— What you need to do —
Pictures are not part of the copy. Write out exactly the lines from the line with "1420x730 pixels. At" through the end of the entries below.

(Collected data entries)
↓
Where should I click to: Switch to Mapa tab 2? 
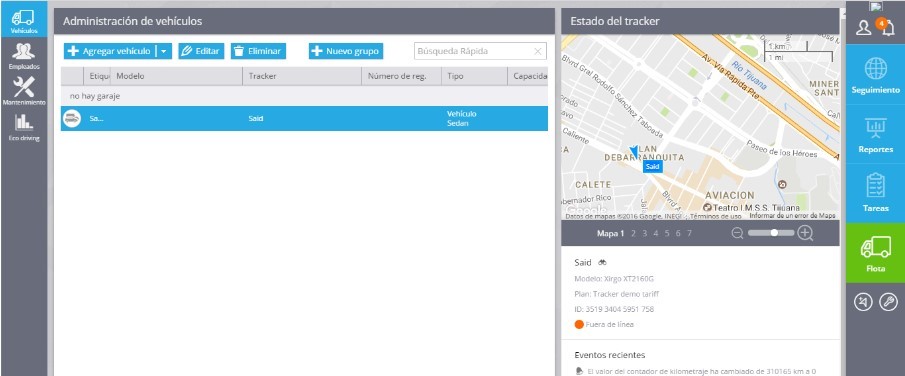pos(633,233)
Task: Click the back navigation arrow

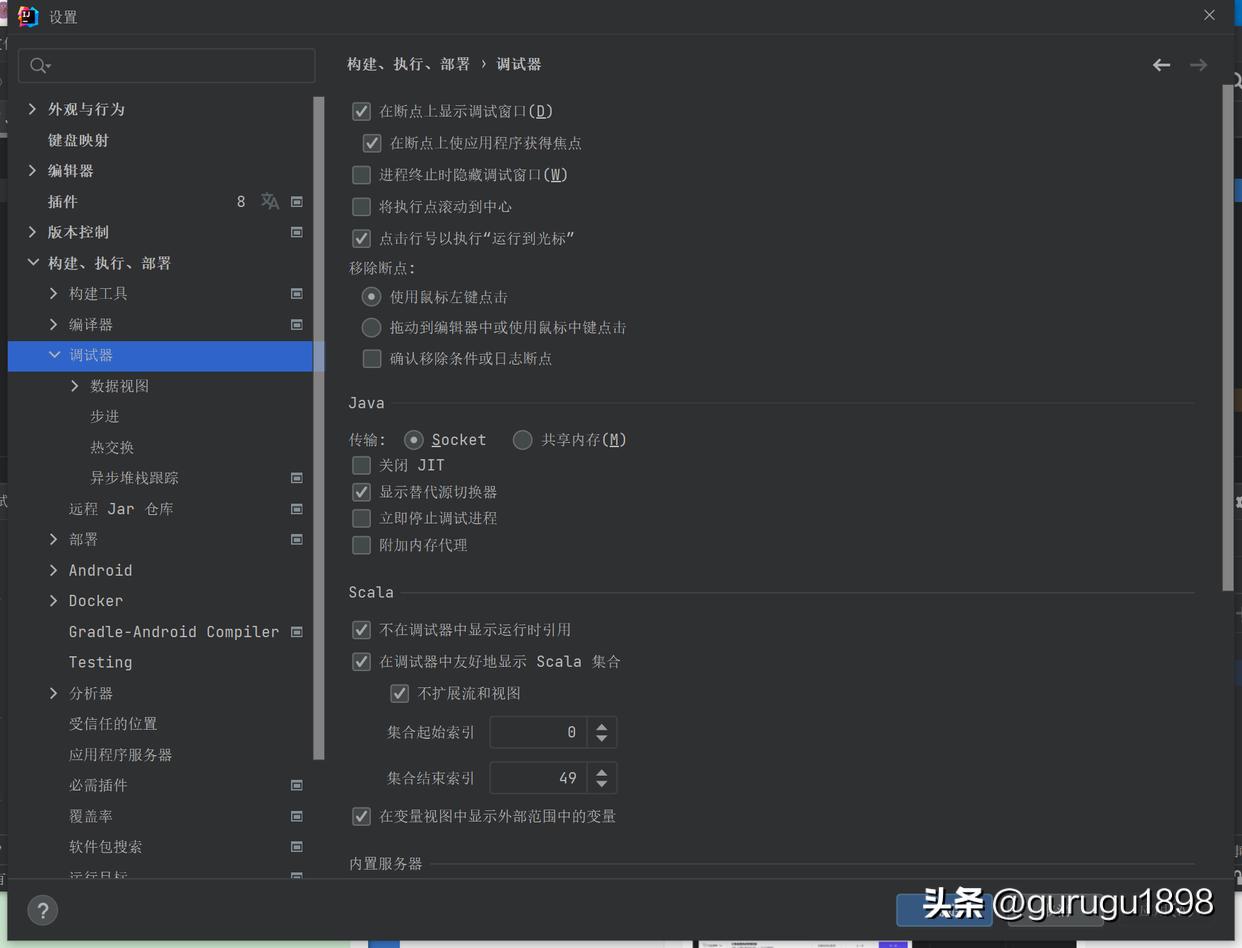Action: [1161, 64]
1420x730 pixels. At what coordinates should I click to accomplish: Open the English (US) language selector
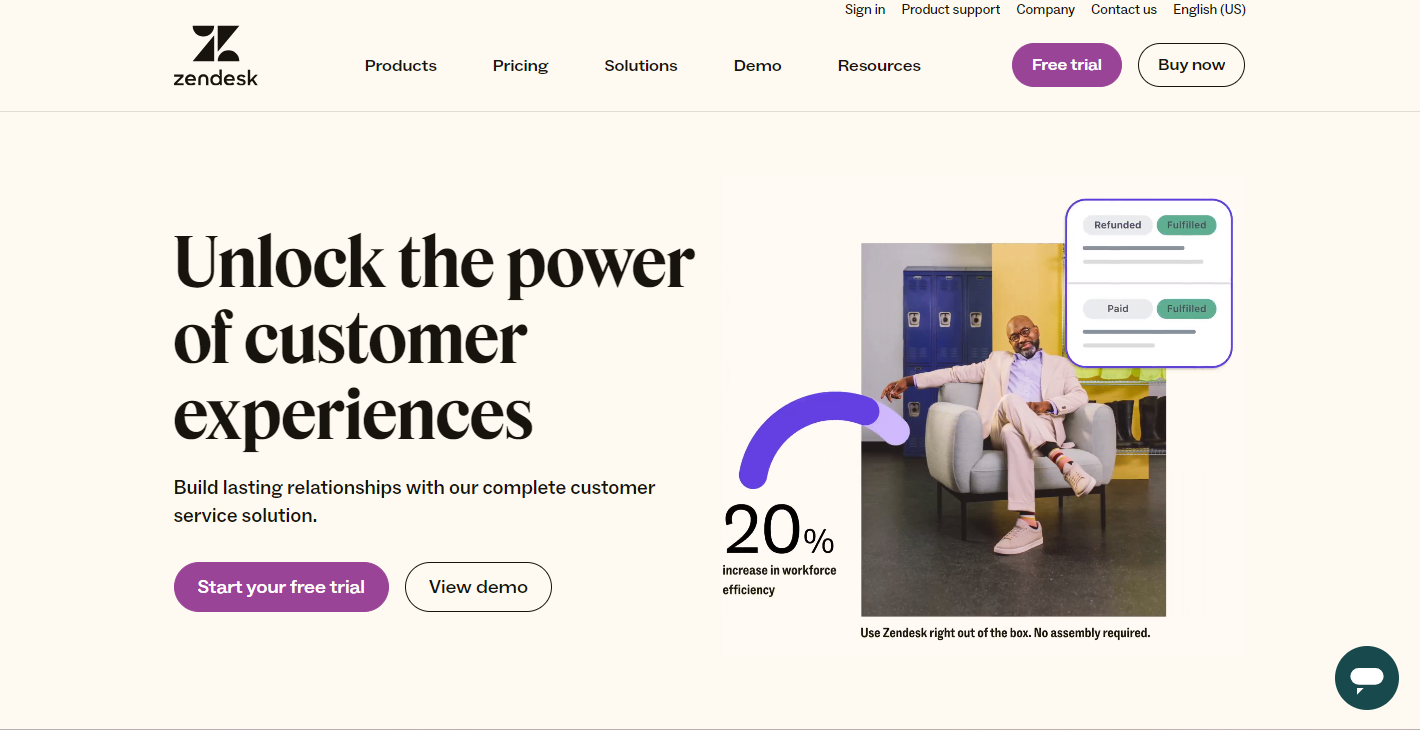coord(1209,10)
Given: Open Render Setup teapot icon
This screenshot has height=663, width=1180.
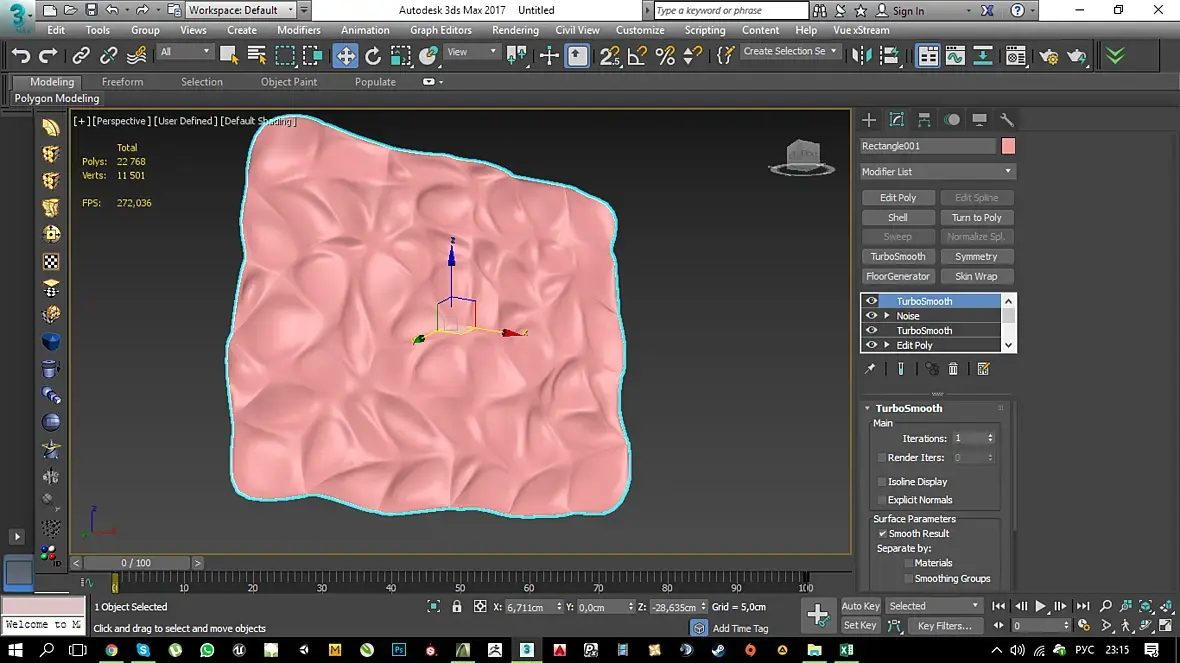Looking at the screenshot, I should [x=1048, y=56].
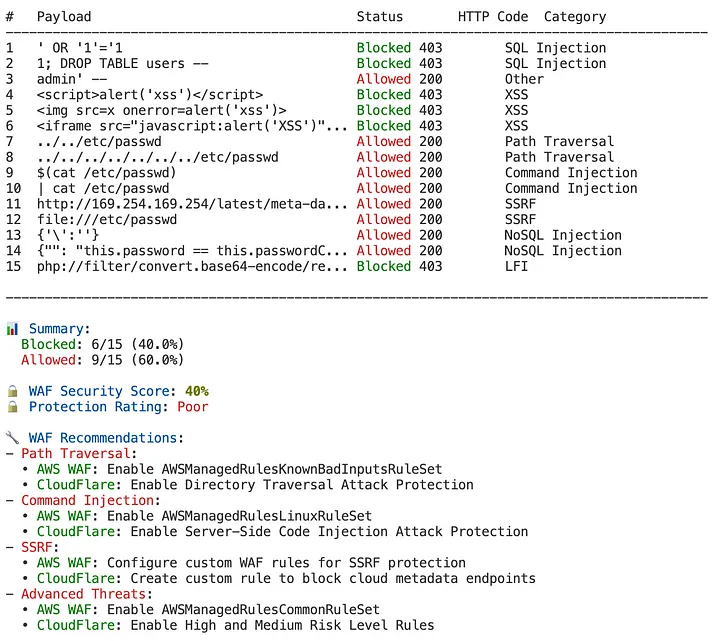Click the wrench icon beside WAF Recommendations
The image size is (720, 641).
tap(12, 438)
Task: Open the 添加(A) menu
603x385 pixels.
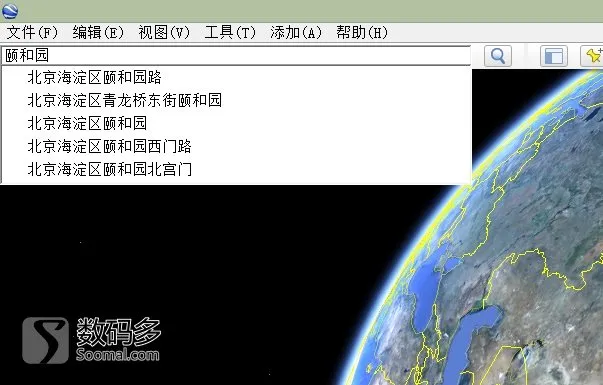Action: [x=296, y=32]
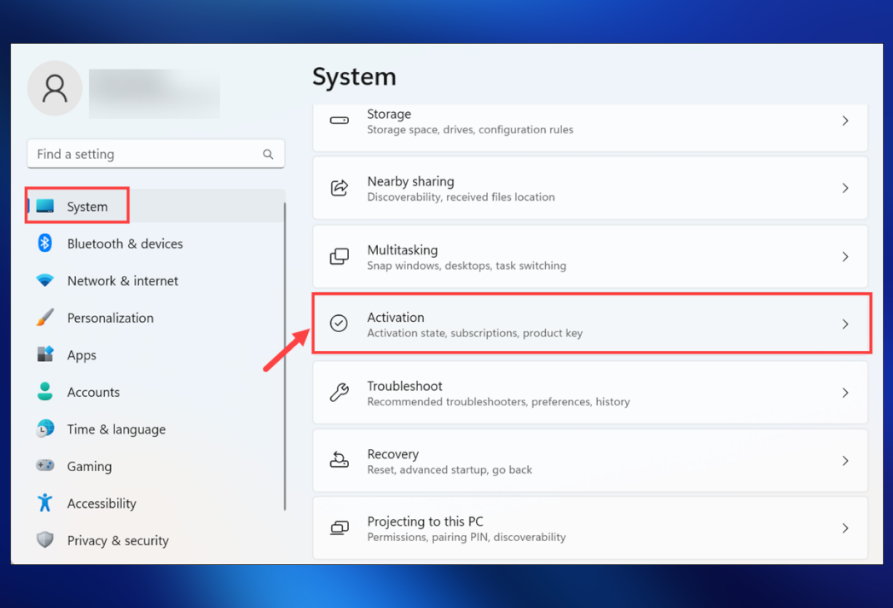This screenshot has height=608, width=893.
Task: Click the Apps sidebar icon
Action: click(x=45, y=355)
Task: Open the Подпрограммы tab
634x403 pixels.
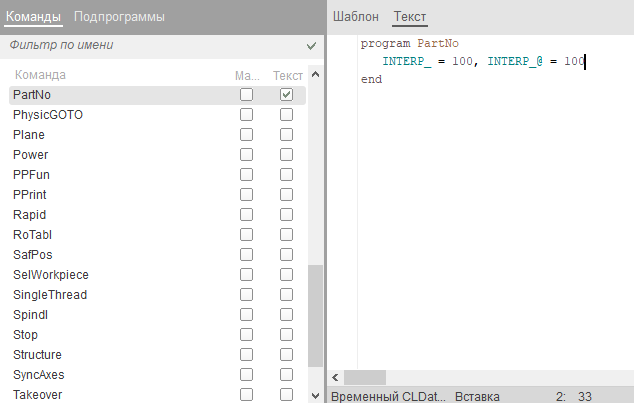Action: point(119,17)
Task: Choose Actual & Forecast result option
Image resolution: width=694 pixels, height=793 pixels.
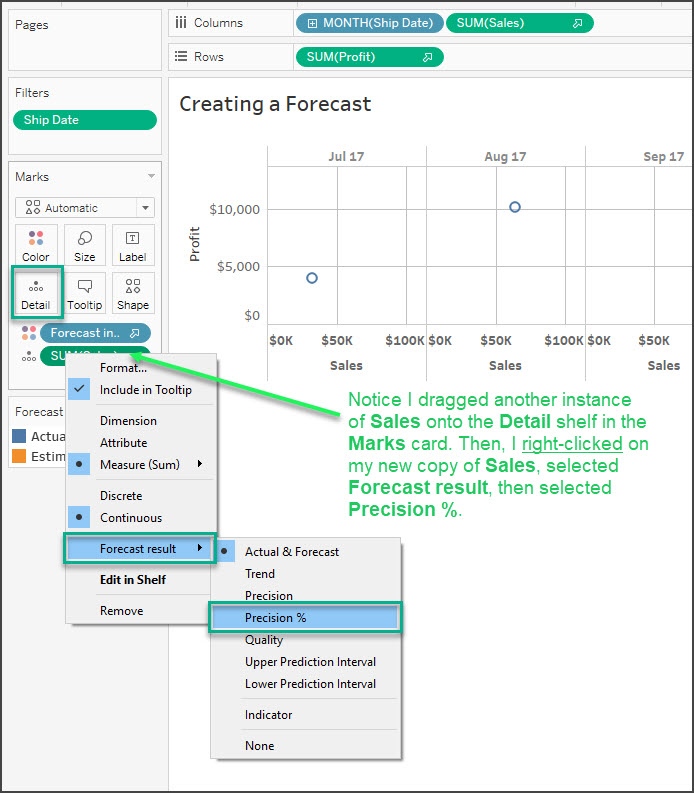Action: pyautogui.click(x=292, y=551)
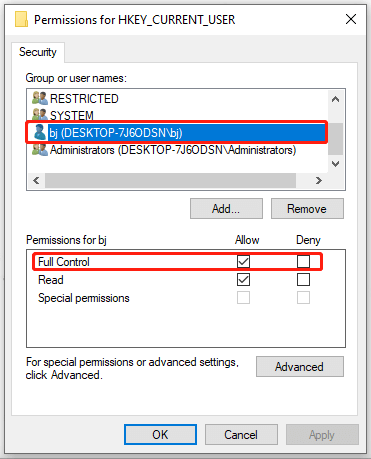Image resolution: width=371 pixels, height=459 pixels.
Task: Click the horizontal scrollbar right arrow
Action: [319, 180]
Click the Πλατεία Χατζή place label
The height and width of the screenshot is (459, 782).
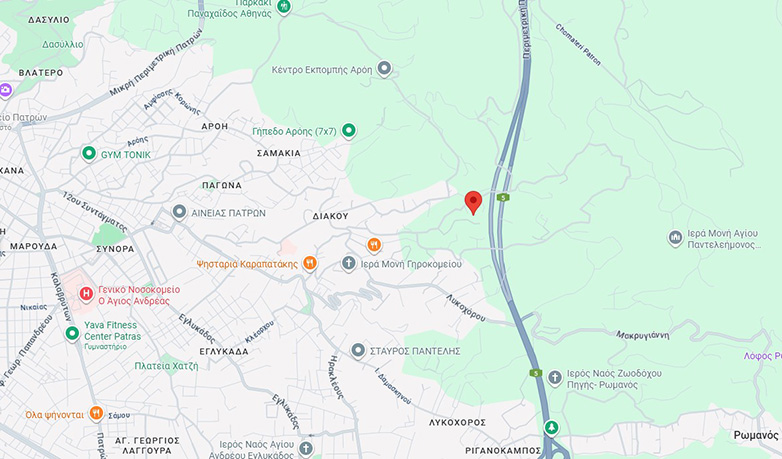(166, 366)
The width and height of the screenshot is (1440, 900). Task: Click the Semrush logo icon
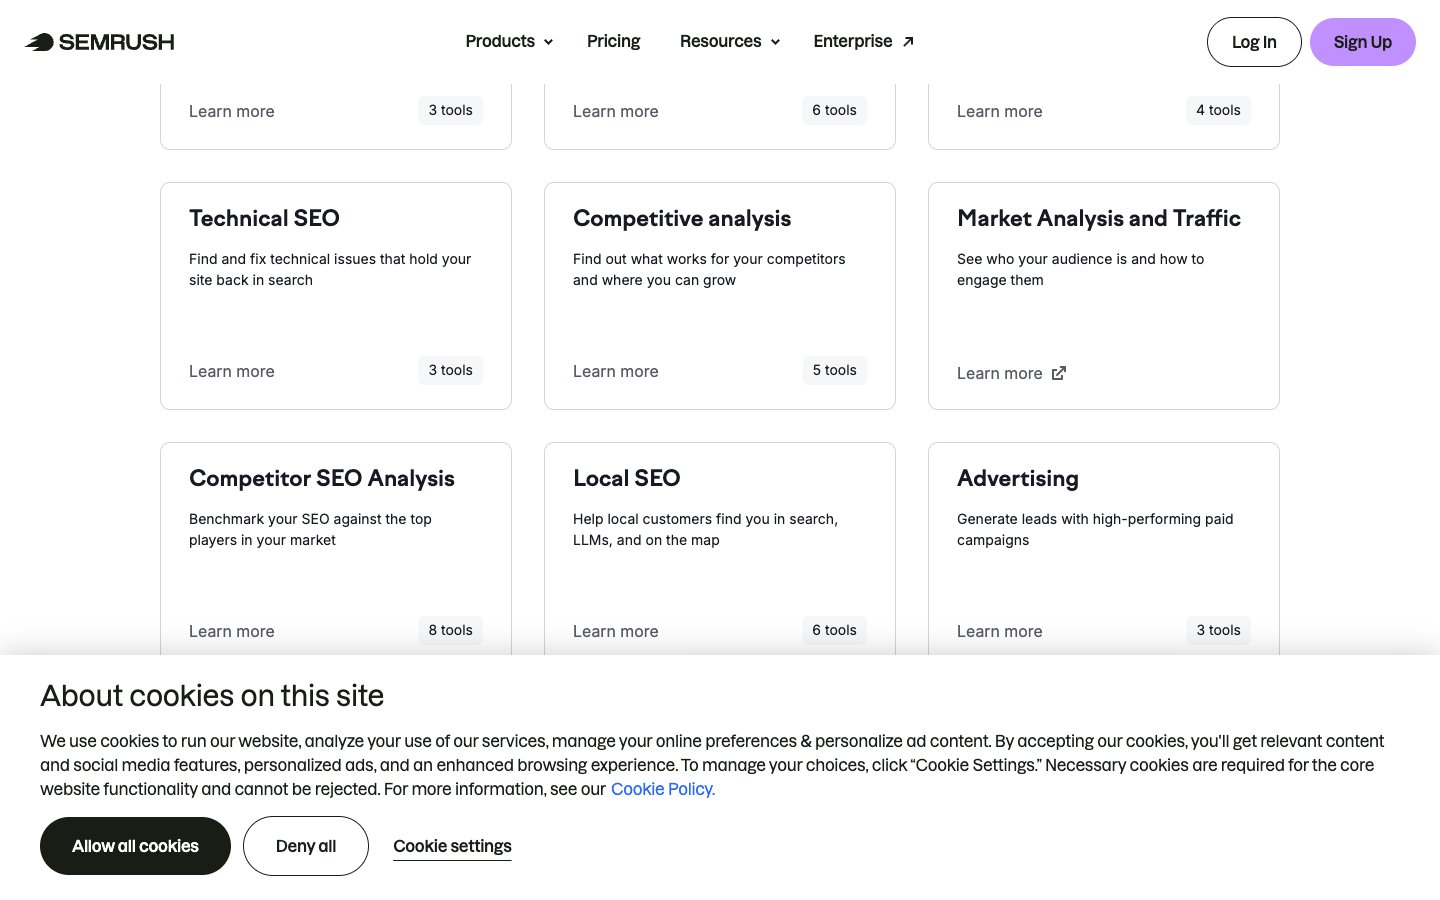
↑
— The answer —
1420x730 pixels. At what coordinates should I click to accomplish: Open the English (US) language selector
coord(1209,10)
Given: Open Render Setup teapot icon
This screenshot has height=663, width=1180.
Looking at the screenshot, I should [x=1048, y=56].
Click the wrench icon beside WAF Recommendations
The image size is (720, 641).
tap(12, 438)
Task: Open the 添加(A) menu
603x385 pixels.
Action: [x=296, y=32]
This screenshot has height=608, width=893.
Task: Click the Apps sidebar icon
Action: click(x=45, y=355)
Task: Open the Подпрограммы tab
634x403 pixels.
Action: point(119,17)
Task: Choose Actual & Forecast result option
Image resolution: width=694 pixels, height=793 pixels.
Action: pyautogui.click(x=292, y=551)
Image resolution: width=371 pixels, height=459 pixels.
Task: Click the horizontal scrollbar right arrow
Action: [319, 180]
Click the Πλατεία Χατζή place label
The height and width of the screenshot is (459, 782).
(166, 366)
The width and height of the screenshot is (1440, 900). Task: Click the Semrush logo icon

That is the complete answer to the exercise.